I don’t know why I said it, and Sam seemed to think this claim the most hilarious thing he’d ever heard. “Mims, I don’t k
now how to break this to you gently, but it’s just not going to happen. You know I think you’re swell, but convincing the rest of the student body might take a little more work. Not to be crude, but if your dad were some big-deal photographer, you might have a chance attracting friends—you could bring them to cool parties at modeling agents’ houses or other equally thrilling events. But as things stand, what can you do for these people? You’re not rich or powerful or—no offense—a dead-ringer for Grace Kelly.” Sam used his chin to gesture at the crowd, which was quite elegant considering that it consisted of drunk sixteen-year-olds and one very angry middle-aged mom. “Invite them to your dad’s darkroom?”
“How dare you!”
“Apart from me, you don’t know anyone in the city. You don’t have any friends at other private schools who might invite you to parties. You don’t have any cool ex-boyfriends who can get you into clubs. Your dad doesn’t have a country house, or even a townhouse. Your southern girl thing could be somewhat unique, but I wouldn’t bank on it.” Sam considered. “It’s too bad you weren’t born down in Texas—that might’ve been more of a selling point. Authenticity goes a long way before hollow eyes.”
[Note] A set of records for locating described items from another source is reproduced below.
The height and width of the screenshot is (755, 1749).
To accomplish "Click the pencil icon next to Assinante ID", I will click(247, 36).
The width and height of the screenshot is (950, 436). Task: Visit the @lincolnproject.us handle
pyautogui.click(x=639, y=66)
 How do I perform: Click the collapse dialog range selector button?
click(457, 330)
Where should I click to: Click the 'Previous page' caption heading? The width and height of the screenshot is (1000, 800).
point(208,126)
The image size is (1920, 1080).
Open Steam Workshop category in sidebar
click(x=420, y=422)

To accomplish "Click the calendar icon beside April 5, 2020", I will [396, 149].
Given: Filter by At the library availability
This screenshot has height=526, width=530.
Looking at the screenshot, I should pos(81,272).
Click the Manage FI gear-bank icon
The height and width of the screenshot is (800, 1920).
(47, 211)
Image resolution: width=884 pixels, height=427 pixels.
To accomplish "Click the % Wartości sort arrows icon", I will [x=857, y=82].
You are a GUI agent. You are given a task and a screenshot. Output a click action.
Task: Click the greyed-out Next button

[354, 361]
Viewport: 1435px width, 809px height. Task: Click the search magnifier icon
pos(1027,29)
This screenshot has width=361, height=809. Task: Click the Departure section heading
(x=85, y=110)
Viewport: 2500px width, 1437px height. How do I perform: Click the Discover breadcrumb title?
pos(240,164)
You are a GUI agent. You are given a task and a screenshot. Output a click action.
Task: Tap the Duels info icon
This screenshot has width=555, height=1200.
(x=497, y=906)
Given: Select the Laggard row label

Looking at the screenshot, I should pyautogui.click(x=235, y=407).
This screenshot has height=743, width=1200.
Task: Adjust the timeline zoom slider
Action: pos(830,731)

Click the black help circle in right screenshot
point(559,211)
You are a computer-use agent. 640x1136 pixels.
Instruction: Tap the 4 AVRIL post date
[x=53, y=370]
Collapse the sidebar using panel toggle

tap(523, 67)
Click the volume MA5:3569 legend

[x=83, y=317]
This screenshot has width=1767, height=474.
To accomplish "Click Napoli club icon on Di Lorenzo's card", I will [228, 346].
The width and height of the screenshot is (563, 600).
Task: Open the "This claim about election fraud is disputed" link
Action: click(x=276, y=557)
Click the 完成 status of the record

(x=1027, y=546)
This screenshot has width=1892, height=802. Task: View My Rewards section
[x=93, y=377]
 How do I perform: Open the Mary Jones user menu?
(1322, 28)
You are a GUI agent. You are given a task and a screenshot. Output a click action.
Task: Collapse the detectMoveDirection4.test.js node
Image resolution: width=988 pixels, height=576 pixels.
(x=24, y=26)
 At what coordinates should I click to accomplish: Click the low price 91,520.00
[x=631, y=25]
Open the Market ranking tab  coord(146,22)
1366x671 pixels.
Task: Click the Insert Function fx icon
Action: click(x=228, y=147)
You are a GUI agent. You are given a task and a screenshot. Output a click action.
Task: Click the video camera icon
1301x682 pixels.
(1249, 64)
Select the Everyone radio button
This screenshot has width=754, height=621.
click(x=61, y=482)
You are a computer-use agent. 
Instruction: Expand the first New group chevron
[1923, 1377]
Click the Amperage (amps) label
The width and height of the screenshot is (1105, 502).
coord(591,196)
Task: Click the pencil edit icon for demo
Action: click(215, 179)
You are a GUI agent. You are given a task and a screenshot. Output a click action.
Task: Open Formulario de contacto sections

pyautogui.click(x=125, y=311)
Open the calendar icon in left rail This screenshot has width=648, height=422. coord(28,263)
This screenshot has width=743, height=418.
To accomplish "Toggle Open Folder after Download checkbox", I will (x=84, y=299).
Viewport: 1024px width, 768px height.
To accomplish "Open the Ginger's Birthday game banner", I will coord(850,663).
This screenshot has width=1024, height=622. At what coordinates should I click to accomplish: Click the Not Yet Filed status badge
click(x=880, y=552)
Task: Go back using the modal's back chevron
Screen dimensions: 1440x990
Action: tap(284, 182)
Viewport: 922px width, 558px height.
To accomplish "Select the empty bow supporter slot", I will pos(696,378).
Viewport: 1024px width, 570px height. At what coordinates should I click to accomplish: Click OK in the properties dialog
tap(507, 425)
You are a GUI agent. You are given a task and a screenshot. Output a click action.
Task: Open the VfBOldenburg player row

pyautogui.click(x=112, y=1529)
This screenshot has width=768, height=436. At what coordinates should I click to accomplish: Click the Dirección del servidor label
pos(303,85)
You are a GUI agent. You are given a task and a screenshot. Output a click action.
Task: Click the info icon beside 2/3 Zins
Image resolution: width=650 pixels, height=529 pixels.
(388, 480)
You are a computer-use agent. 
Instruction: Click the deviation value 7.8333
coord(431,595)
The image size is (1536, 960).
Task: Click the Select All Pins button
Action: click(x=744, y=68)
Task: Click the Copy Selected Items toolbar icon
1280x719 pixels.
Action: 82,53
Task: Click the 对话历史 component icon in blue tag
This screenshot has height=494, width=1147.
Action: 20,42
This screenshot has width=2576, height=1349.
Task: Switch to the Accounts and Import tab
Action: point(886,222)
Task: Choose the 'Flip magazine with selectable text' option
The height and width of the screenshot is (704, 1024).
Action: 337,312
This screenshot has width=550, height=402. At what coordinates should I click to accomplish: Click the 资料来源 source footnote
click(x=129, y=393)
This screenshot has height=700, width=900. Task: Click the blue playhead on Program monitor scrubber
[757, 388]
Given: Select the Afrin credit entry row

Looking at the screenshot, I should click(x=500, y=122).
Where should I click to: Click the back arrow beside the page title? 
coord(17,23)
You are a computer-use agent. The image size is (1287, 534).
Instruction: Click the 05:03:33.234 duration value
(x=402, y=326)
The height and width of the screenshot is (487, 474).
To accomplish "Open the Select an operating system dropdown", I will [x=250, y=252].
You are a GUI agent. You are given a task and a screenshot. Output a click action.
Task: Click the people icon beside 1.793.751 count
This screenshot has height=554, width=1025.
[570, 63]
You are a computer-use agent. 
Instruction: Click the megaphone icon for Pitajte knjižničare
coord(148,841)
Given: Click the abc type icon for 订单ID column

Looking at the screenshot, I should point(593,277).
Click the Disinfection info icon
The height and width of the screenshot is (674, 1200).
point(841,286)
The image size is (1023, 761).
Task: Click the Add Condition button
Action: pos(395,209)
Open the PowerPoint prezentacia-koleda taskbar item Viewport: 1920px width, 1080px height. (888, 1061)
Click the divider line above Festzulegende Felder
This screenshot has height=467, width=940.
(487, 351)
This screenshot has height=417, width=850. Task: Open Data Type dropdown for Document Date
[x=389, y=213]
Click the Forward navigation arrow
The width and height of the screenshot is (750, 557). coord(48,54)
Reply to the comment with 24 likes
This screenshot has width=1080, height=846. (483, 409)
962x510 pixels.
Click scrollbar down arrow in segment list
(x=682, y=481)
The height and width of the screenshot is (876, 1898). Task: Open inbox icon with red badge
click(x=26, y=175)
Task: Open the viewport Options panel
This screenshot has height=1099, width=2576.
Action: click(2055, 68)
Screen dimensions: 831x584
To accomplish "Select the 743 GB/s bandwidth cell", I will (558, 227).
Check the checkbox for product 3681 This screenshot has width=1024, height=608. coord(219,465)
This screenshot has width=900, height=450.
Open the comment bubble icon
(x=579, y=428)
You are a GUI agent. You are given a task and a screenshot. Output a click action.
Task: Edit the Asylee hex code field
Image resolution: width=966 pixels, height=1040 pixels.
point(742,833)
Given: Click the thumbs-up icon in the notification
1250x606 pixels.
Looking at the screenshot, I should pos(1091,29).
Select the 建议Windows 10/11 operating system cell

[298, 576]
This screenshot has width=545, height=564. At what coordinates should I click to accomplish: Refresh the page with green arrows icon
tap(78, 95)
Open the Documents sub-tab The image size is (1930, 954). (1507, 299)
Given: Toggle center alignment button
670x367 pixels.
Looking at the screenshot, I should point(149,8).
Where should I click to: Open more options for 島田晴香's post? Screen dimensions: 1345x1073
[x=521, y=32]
“Just so you know, Sam, a lot has changed since the fourth grade! I wasn’t exactly a total social reject at my last school.” Granted, Rachel and my older sister’s party-girl reputations had always come in handy bigtime, but still, I had been popular in Texas, extremely. Or popular enough. Popular with potential.
Sam encircled my shoulder again. “Look, I’m not trying to be a hard-ass, but there’s a difference between lording over a bunch of prepubescent Texan debutantes and getting in with, well—with these people.”
I shoved him off again. “I can wear dark eyeliner with the best of them! You really think I’m not cool enough for this stupid wacked-out school?”